You can create multiple templates for a layer even if you are symbolizing with a single symbol. You might do this when you have a layer that should all be displayed the same way but the features you want to create have different attribute values. For example, if you are creating lines to represent pipeline features, you could create several feature templates with different default attributes for the common types of material or diameter sizes.
Managing feature templates
The Organize Feature Templates dialog box allows you to author and manage the templates in your map, such as by creating, deleting, copying, and renaming templates and setting template properties.
If you had many layers that you will never edit in your map the first time you started editing (so templates were created automatically), you can delete the templates you are not using. For example, if you have 10 layers in your map but are only creating new features in two of them, delete the other templates so it makes it easier for you to find the templates you need.
If you have changed the rendering of several layers since the templates were initially created, it may be best just to delete all your templates and start again so the templates are synchronized better with your current symbology. Once you delete them, simply start the Create New Templates wizard and make templates for only the layers in which you want to create features.
A better practice, however, is to spend some time preparing the map and its symbology prior to actually starting editing and creating templates.
Creating maps to share with other editors
If you are creating a map that other editors will use, you should ensure that all the elements necessary to create features are easy to understand by all the editors. This involves clearly naming layers and symbol labels, since these are used to identify the feature templates in the Create Features window. This also applies when you are serving the map through ArcGIS Server, as editors who edit the contents of the map through the Web or by downloading the data locally also receive the feature templates from the map.
General recommendations for ArcMap
Any suggestions that improve performance when working in ArcMap in general can also help when editing. For example, set visible scale ranges on your layers so they will display only at the appropriate map scales. Use simple symbology when you can, such as the symbols from the ESRI_Optimized style that look similar to default ESRI symbols but are designed to perform better.

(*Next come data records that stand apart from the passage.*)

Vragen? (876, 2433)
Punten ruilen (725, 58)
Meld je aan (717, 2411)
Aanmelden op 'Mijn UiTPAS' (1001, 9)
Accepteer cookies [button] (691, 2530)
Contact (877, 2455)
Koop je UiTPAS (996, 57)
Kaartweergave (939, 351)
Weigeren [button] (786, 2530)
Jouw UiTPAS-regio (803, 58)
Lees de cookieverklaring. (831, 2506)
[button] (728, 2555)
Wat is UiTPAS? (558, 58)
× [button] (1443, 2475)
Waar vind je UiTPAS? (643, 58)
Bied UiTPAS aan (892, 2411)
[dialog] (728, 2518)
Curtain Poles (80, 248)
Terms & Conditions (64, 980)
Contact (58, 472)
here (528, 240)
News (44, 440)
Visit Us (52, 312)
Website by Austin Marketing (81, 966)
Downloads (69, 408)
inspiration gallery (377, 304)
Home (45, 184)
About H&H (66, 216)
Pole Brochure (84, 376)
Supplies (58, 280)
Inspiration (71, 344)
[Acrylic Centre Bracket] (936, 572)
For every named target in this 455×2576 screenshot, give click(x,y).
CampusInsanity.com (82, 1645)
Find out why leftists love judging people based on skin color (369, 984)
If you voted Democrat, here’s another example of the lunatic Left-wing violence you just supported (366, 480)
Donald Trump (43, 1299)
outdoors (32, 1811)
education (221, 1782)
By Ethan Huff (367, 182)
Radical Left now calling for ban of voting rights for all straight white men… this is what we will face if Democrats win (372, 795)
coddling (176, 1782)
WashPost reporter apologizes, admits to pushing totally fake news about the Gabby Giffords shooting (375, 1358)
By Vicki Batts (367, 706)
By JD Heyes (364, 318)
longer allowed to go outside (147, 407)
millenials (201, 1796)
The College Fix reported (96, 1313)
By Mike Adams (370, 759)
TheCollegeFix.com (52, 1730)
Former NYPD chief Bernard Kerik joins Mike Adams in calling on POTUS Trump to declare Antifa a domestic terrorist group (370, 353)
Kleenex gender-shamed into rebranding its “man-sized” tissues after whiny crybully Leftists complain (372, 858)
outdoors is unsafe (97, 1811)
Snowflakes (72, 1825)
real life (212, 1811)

Utilizing ArcGIS basemap layers is another way to improve display performance. This layer type provides optimized display logic that provides fast map navigation and screen refresh. As the name implies, you could consider creating a basemap layer from any layers that would normally be a basemap in your map—terrain, imagery, or static parcel features. To create a basemap layer, right-click the data frame name in the table of contents, click New Basemap Layer, then drag your layers into the basemap layer in the table of contents.
In terms of the data sources, access data locally or use the feature cache when working with features across the network. Consider using file geodatabases rather than shapefiles or personal geodatabases, since file geodatabases are faster (in addition to the format's other benefits).